• I'm sure you won't but don't leave those anonymous "hello world" text bits there :-)

    I didn't actually test on anything but Firefox - the perils of doing stuff when you're meant to be working :-). I imagine it wouldn't take much to have it work in all browsers. If I was in control of the HTML output I would dispense with the floats and replace them with inline blocks. But you need to eliminate white-space between tags to make it fit, as white space in inline and inline block elements is rendered, which can cock up the layout.

    Whilst I would dearly love both browsers to die, (and MS to dump their codebase and make IE10 with webkit) if it doesn't take too much effort to support IE7 (and it shouldn't) and IE6 (which will be more of a PITA) then you have nothing to lose by supporting it. All those > descendent selectors in your CSS won't work in IE6, and I can't recall but maybe not IE7 either. Replace them with simple child selectors (i.e. spaces) and you might find your CSS works just as well, but now also works in IE6. IE also has buggy handling of multiple class selectors, such as .threadbit.dark, which you might be able to avoid by choosing another rule to select it with.
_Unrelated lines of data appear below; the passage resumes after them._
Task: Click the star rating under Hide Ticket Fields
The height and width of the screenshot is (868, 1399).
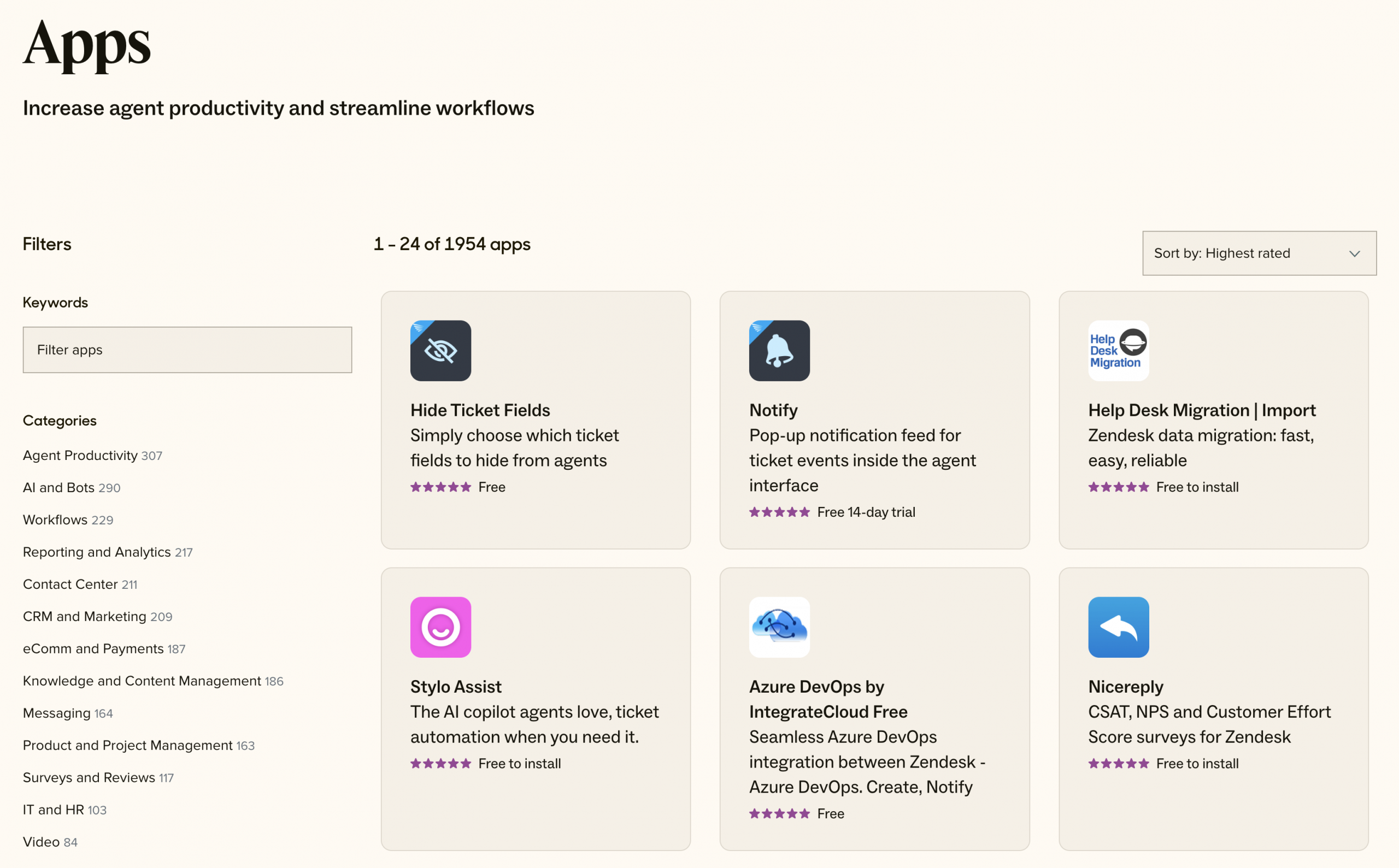Action: (440, 487)
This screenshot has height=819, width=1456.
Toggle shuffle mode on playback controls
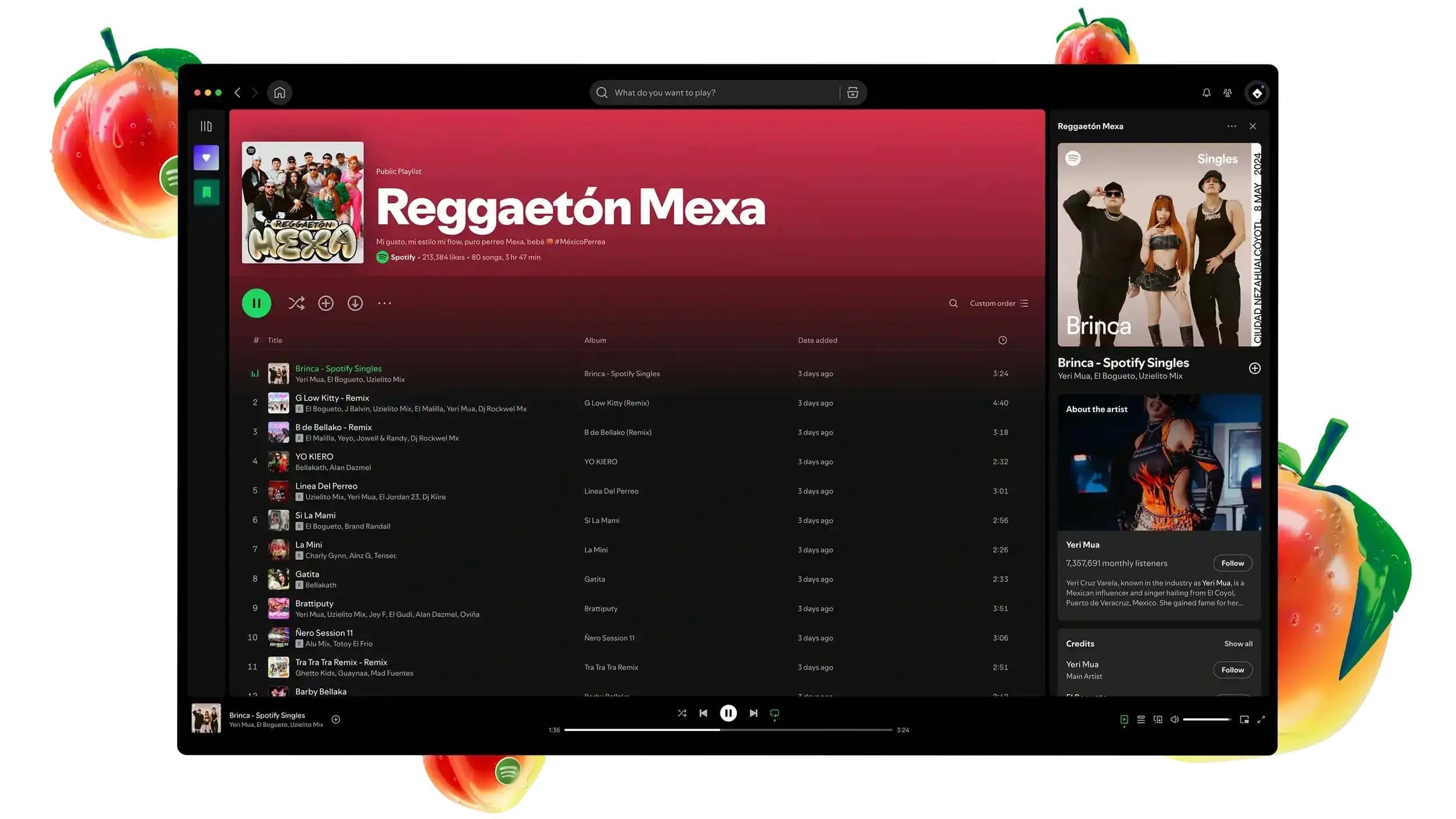(681, 713)
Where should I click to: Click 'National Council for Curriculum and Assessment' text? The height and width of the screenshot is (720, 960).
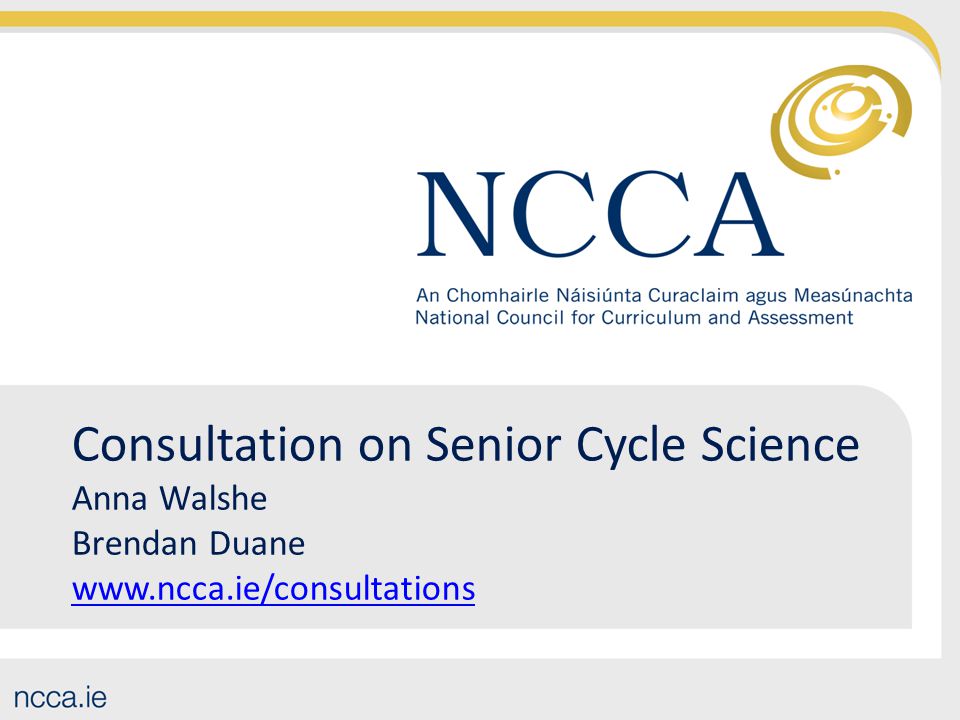click(x=634, y=318)
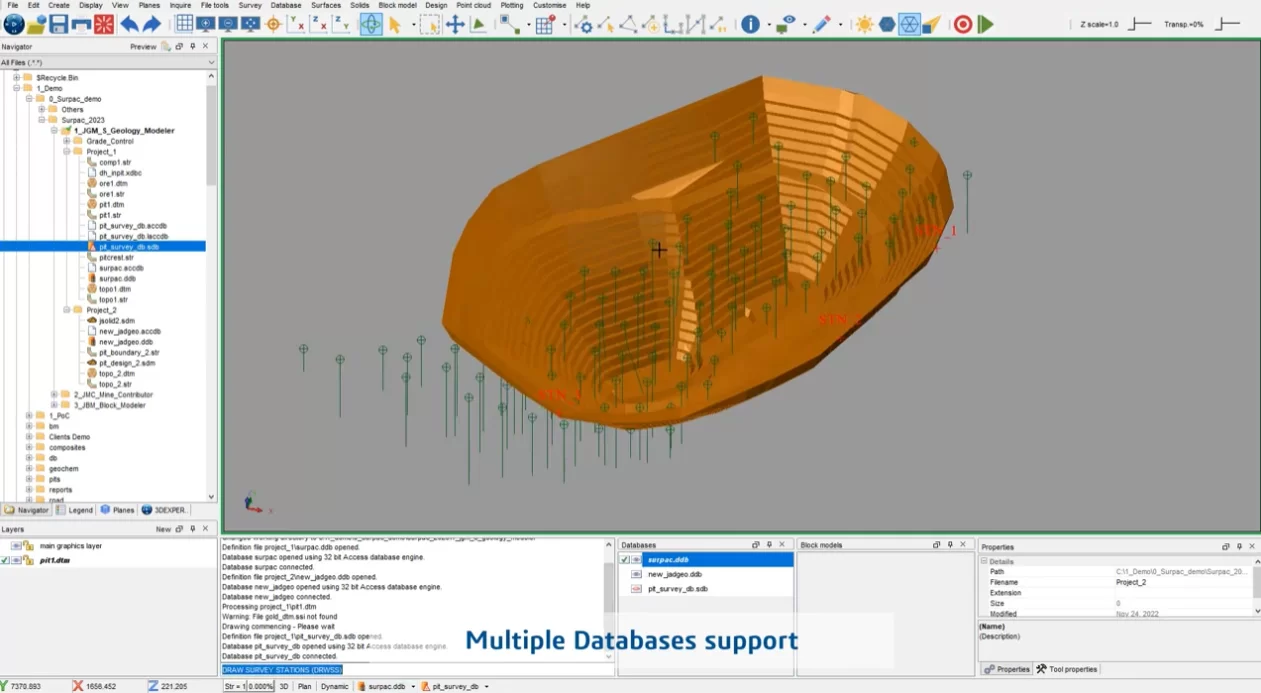Toggle the 2D grid icon

[x=184, y=25]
Also // is not a CSS comment - use /* comment */ Finally, IE9 is supposed to support HTML5 so you need to make the conditional comment that loads the html5shim only trigger for IE8 and below.

    Once the work is done you could save yourself a final few HTML bytes by removing the clearfix class from the HTML and add matches to catch whatever (e.g. .threadbit) you need to clear floats. Best done at the end, with a find-replace, as you're going to need it in a few places probably and it's useful while developing to have it as a separate class.